PS: Here are more super satisfying vegetarian meals ideas!

Easy Chickpea Burger Patties (No Egg!)
Ingredients
- 2 15-oz cans chickpeas, 425 g each
- ½ cup sun-dried tomatoes, 60 g
- ½ medium red onion, ½ cup diced
- 4 cloves garlic
- ¼ cup Italian parsley, aka flat leaf parsley, thick stems removed
- ¼ cup flour, can sub chickpea flour for gluten-free, 30 g
- 1 tsp each cumin and smoked paprika
- ½ tsp each salt and pepper
Instructions
- Prep: Drain the cans of chickpeas well, then pat them dry with paper towels.
- Blitz: Add sun dried tomatoes, onion, and garlic to a food processor and blitz until broken down. Add chickpeas and blitz again briefly. Add all remaining ingredients and pulse just until combined. Cover and chill in the fridge for at least an hour (up to 24 hours).
- Shape: Scoop ½ cup sized portions of the burger dough, then use your hands to form them into patties.
- To cook on the stove: Place patties on a greased saute pan over medium heat. Cook each side for 5 to 7 minutes, or until golden brown and firm all the way through.To cook on the grill: Set patties on a greased piece of aluminum foil over medium/high heat. Cook each side for about 7 minutes, or until golden brown and firm.To cook in the oven: For baked chickpea burgers, arrange patties on a greased baking sheet and bake at 400°F (204°C) for 15 to 20 minutes, flipping once during cooking.
- Serve on a burger bun with your favorite burger toppings, like cheese, lettuce, tomato, and red onion. (And don't forget the condiments. BBQ sauce, mustard, and vegan mayo are all great on these!)
Notes
Nutrition
Nutrition information calculated by Sarah Bond, degreed nutritionist.



















How many cooked chickpeas (from dry) will be a good substitute for 2 cans please? Say 3 cups? Thank you!
3 cups! Each 1 can is about 1.5 cups of cooked chickpeas.
I dont have a food processor , but I do have a blender. Can I use a blender?
That could work if you just pulse instead of letting it puree 🙂
Hi. I ran out of canned garbanzo beans, can I use dried if I cook them? I have lots of those!! Love your recipes!!! Thank you for sharing! ❤️
Yes, dried chickpeas will work here!
What’s your recommended way of cooking dry raw chickpeas?
Here’s my guide for how to cook dried chickpeas!

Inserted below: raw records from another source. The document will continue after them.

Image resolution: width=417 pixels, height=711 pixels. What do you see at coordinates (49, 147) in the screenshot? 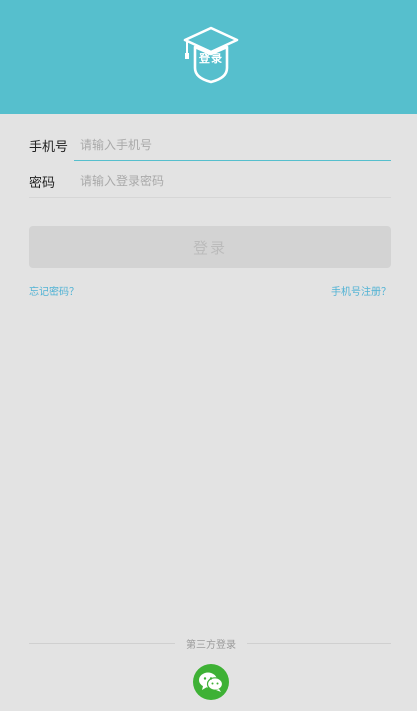
I see `phone-label: 手机号` at bounding box center [49, 147].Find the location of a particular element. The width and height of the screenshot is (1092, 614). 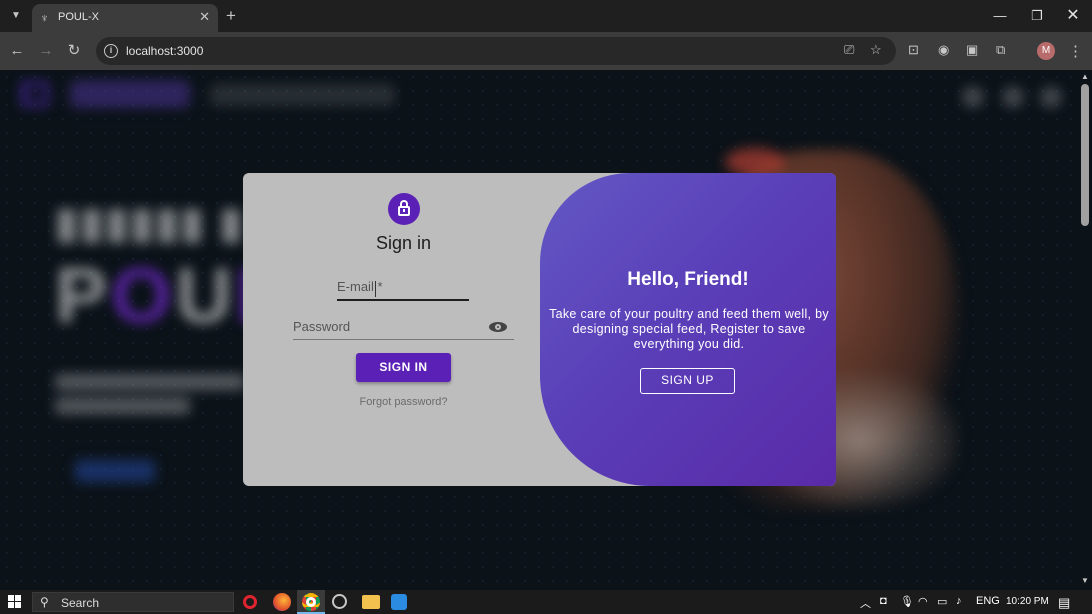

windows-start-icon is located at coordinates (15, 602).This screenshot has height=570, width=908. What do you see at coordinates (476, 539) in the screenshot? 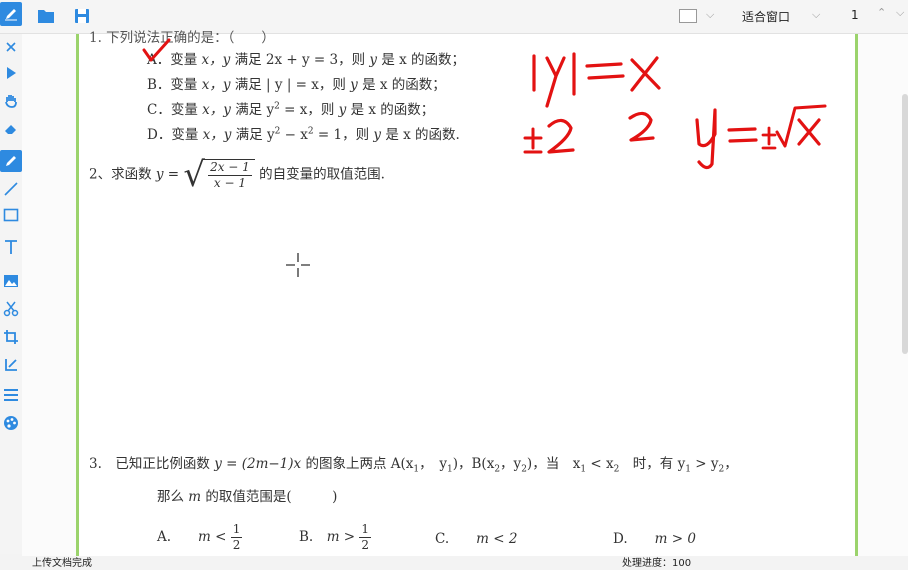
I see `q3-option-c: C. m < 2` at bounding box center [476, 539]. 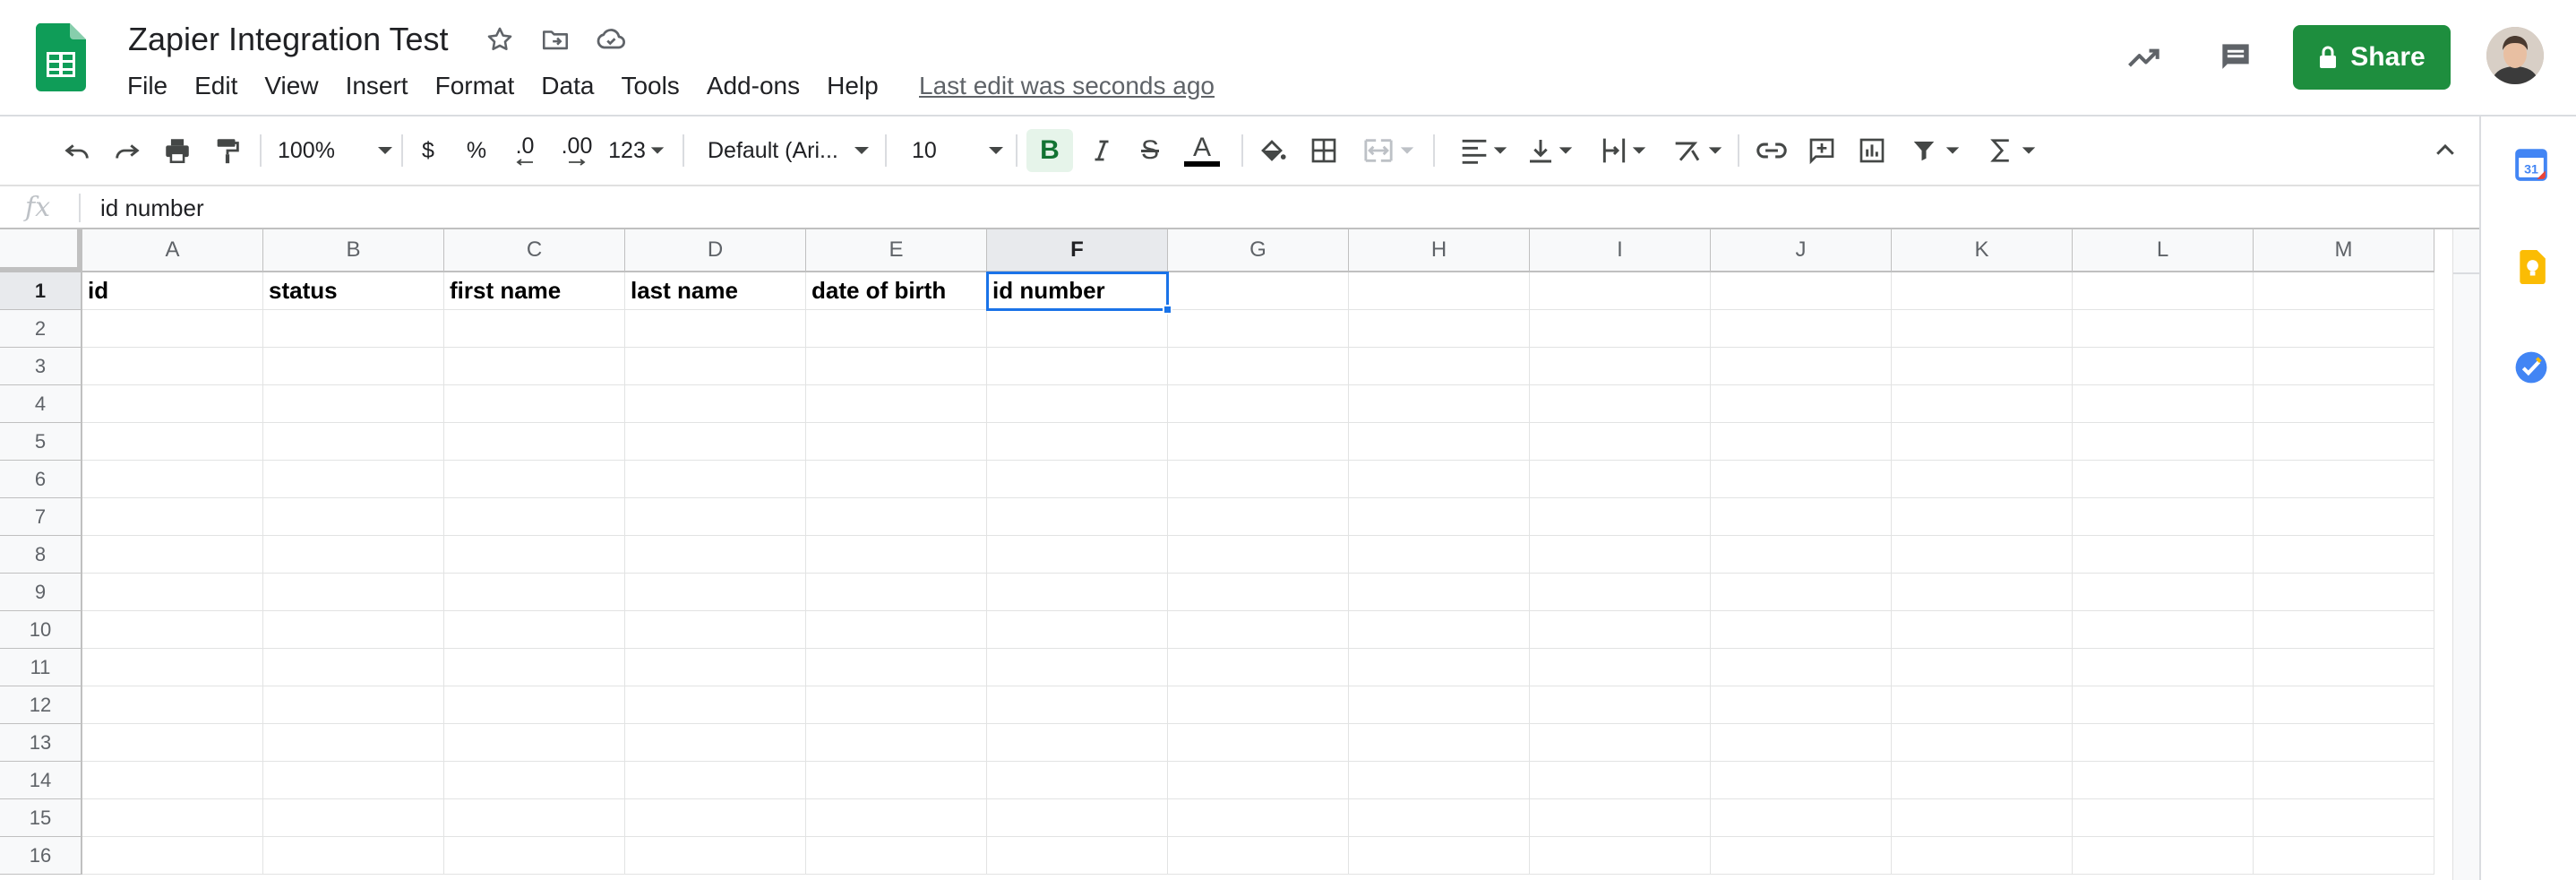 What do you see at coordinates (1801, 555) in the screenshot?
I see `cell-j8` at bounding box center [1801, 555].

Hi Sarah! So, i tried this recipe twice and I’m still having issues like crumbling. I used chickpeas flour both times. Should I go with all purpose flour instead? Please do let me know. It tastes really yummy except crumbling. Thank you. Salik
Hi Salik! Yes, the chickpea flour could be causing problems. All purpose is definitely the best option here and will probably help them all together a bit better!
Hi Sara,
Thanks for your suggestion. It took me several more tries and now I got it. First I didn’t know how to use a Vitamix, it needed a female touch. My wife had to step in. We do this every week now. It’s easy, simple and among all, Very Yummy.
Thank you.
Salik
Thank you for sharing this recipe
Absolutely gorgeous… Will add these to my regular rotation and have forwarded page to several friends. Thank you, from New Zealand!
Big smiles over here, thanks for trying them and sharing Nikki!